Scientific classification
- Kingdom: Plantae
- Clade: Tracheophytes
- Clade: Angiosperms
- Clade: Eudicots
- Clade: Rosids
- Order: Rosales
- Family: Rhamnaceae
- Genus: Ceanothus
- Species: C. hearstiorum
- Binomial name: Ceanothus hearstiorum Hoover & J.B.Roof

= Ceanothus hearstiorum =

- Genus: Ceanothus
- Species: hearstiorum
- Authority: Hoover & J.B.Roof
- Conservation status: G2

Species of flowering plant

Ceanothus hearstiorum is a species of flowering shrub known by the common names Hearst Ranch buckbrush and Hearst's ceanothus.
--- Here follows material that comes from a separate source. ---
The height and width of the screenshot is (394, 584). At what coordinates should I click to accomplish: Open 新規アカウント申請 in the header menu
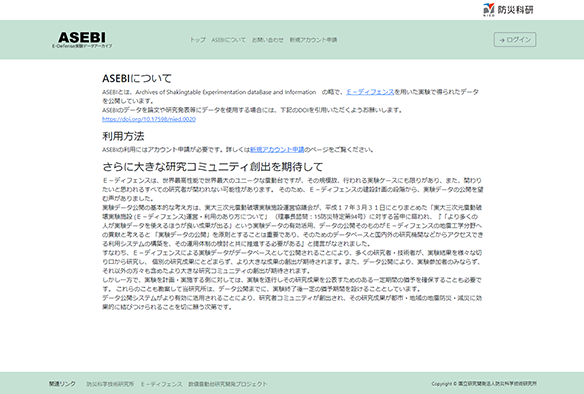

This Ceanothus is endemic to California, where it grows wild only on the hilly coastline of San Luis Obispo County.

==Description==
This shrub is generally wider than it is tall and often lies prostrate in a mat on the ground. The younger branches are hairy and somewhat feltlike in texture. The distinctive evergreen leaves are oval to almost rectangular and have a cupped, rippled surface. The edges are toothed with tiny glandular knobs and the shiny surface may be dotted with more knobs. The underside of the leaf is fuzzy to hairy. The inflorescences are borne on short, stout stalks and the tiny flowers are lavender to blue with prominent yellow-anthered blue stamens.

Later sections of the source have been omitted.